■ **Fragmento de texto**:
>>

EN
LA SOLEMNIDAD DE TODOS LOS SANTOS.
La Iglesia celebra
esta solemnidad en honor de todos los santos, o sea, de todos los fieles que
murieron en Cristo y con Él han sido ya glorificados en el cielo. Esta fiesta
nos recuerda, pues, los méritos de todos los cristianos, de cualquier lengua,
raza, condición y nación, que están ya en la casa del Padre, aunque no hayan
sido canonizados ni beatificados; nos
invita a pedirles su ayuda e intercesión ante el Señor; y nos estimula a seguir
su ejemplo, múltiple y variado, en nuestra vida cristiana.

<<

■ **Listado proporcionado**:
>>

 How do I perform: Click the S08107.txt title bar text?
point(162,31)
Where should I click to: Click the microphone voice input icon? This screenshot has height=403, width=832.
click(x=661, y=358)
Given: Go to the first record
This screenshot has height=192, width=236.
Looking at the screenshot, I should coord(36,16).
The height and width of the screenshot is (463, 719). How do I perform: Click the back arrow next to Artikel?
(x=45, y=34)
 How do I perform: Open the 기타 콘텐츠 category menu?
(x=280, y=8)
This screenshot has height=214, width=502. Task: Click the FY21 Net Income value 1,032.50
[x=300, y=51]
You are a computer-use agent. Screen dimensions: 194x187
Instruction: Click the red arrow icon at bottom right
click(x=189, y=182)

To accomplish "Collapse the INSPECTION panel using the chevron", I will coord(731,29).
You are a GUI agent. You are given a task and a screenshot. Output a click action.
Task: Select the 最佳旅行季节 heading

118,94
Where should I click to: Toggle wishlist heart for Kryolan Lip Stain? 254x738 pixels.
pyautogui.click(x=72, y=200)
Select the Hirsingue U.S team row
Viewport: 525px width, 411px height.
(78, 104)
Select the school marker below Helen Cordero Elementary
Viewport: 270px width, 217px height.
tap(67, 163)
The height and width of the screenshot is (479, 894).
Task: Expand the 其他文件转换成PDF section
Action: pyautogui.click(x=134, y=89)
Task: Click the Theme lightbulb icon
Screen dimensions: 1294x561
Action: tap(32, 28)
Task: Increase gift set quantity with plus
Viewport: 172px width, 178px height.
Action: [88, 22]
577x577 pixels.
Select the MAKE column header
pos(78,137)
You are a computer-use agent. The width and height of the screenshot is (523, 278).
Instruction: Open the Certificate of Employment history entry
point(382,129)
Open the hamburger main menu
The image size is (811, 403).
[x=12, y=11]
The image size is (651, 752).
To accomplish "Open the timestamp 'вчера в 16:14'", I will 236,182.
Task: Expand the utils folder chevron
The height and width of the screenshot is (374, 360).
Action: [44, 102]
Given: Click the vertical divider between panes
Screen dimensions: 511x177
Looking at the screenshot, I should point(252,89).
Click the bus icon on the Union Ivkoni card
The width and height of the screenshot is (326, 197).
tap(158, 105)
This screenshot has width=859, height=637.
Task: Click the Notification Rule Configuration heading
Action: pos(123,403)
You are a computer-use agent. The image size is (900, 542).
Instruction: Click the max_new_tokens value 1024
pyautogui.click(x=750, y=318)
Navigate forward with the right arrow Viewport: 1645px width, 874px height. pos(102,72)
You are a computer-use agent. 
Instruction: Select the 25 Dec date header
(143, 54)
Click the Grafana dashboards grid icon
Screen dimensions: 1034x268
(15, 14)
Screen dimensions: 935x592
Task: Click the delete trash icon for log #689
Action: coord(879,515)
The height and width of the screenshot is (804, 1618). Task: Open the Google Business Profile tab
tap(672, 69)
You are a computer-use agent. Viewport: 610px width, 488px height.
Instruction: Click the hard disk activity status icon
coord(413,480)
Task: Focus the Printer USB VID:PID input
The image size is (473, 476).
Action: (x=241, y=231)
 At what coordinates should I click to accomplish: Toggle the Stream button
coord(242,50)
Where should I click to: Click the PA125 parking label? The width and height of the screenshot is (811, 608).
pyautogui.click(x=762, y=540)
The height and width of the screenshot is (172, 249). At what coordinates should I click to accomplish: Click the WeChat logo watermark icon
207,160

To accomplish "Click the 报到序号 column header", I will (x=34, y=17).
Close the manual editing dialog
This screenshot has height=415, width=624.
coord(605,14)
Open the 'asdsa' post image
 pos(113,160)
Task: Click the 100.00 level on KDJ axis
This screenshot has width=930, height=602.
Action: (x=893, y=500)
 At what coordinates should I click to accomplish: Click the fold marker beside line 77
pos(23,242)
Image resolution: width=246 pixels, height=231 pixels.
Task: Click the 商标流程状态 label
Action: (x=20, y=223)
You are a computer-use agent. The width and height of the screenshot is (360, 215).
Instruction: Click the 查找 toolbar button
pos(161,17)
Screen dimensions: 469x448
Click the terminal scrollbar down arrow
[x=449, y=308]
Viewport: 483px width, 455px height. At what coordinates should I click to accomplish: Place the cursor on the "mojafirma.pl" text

<<

Según el fragmento de texto, ¿en honor de quiénes celebra la Iglesia esta solemnidad?

■ **Solución propuesta**:
En honor de todos los santos, es decir, de todos los fieles que murieron en Cristo y con Él han sido ya glorificados en el cielo.